— Text provided —
Search code examples
pythondocx

Extract positions of bold words with Python


I would like to extract the position of bold words detected in a .docx file.

For that, I have used docx library, and it successfully detects the words with bold format. However, is not very useful to extract only the word, since you may find the same word, but in another format.

For example:

Let's assume that my file.docx contains : "My cat is not a normal cat"

from docx import *

document = Document('/path/to/file.docx')
            def bold(document):
                for para in document.paragraphs:
                    Listbolds = []
                    for run in para.runs:
                        if run.bold:
                            print run.text
                            word = run.text
                            Listbolds.append(word)
                return Listbolds

This function would give me the word "cat" as output. However, if I try to filter my text by those words which are not bold, and I use this, I would eliminate also the second "cat", which is not bold.

— To do —
A) In the post about finding bold words in a .docx file, put this sentence into Spanish: "I would like to extract the position of bold words detected in a .docx file."
B) Pick up the post about finding bold words in a .docx file right after its last sentence and keep writing it.

— Raw data —
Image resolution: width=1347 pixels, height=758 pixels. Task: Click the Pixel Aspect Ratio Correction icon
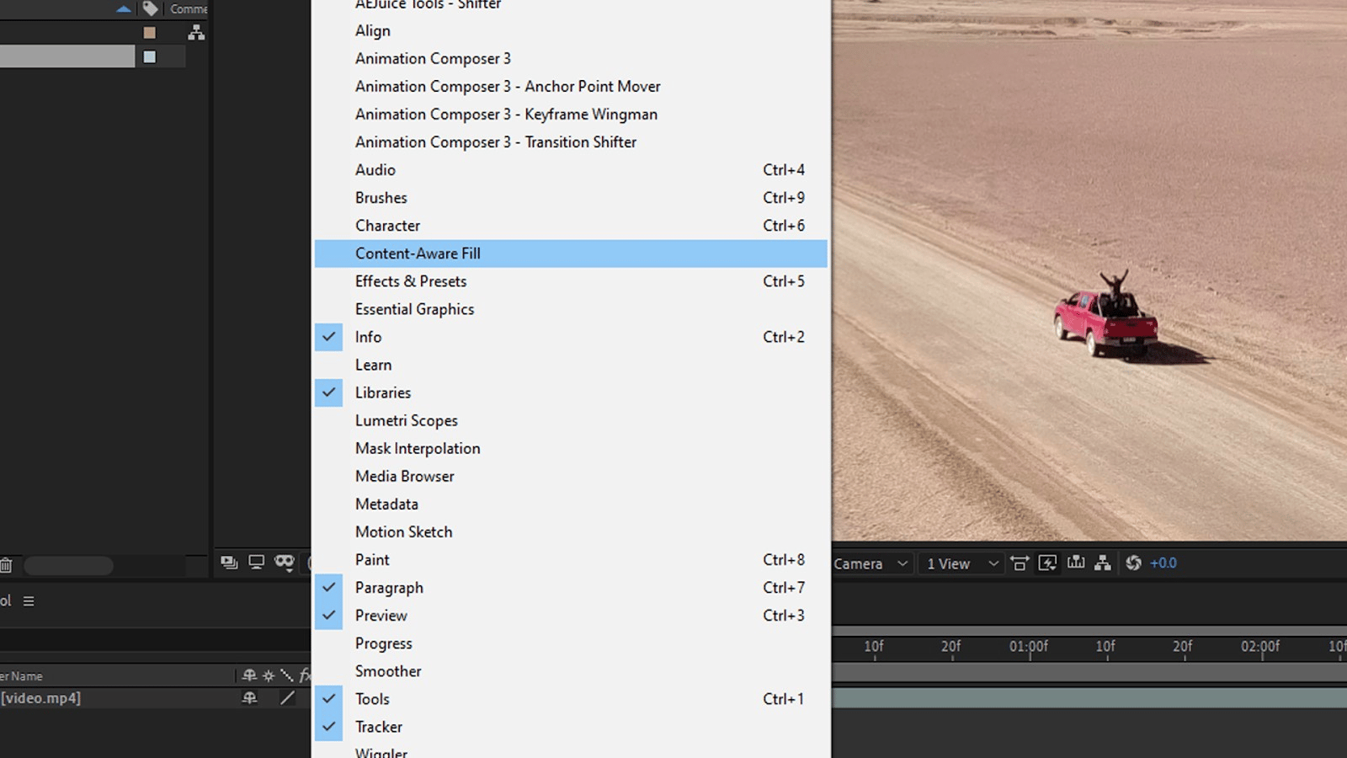coord(1020,563)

— Responses in order —
A) Me gustaría extraer la posición de las palabras en negrita detectadas en un archivo .docx.

B)
Any idea about how to get only the position of this word? For exaple, to obtain 2 as the word position.

Thank you all!


Solution

  • I don't get the docx library, but just by looking at the code, maybe change it to return a boolean list?

    document = Document('/path/to/file.docx')
    
    def get_bold_list(para):
        bold_list = []
        for run in para.runs:
            bold_list.append(run.bold)
        return bold_list
    
    for para in document.paragraphs:
        bold_list = get_bold_list(para)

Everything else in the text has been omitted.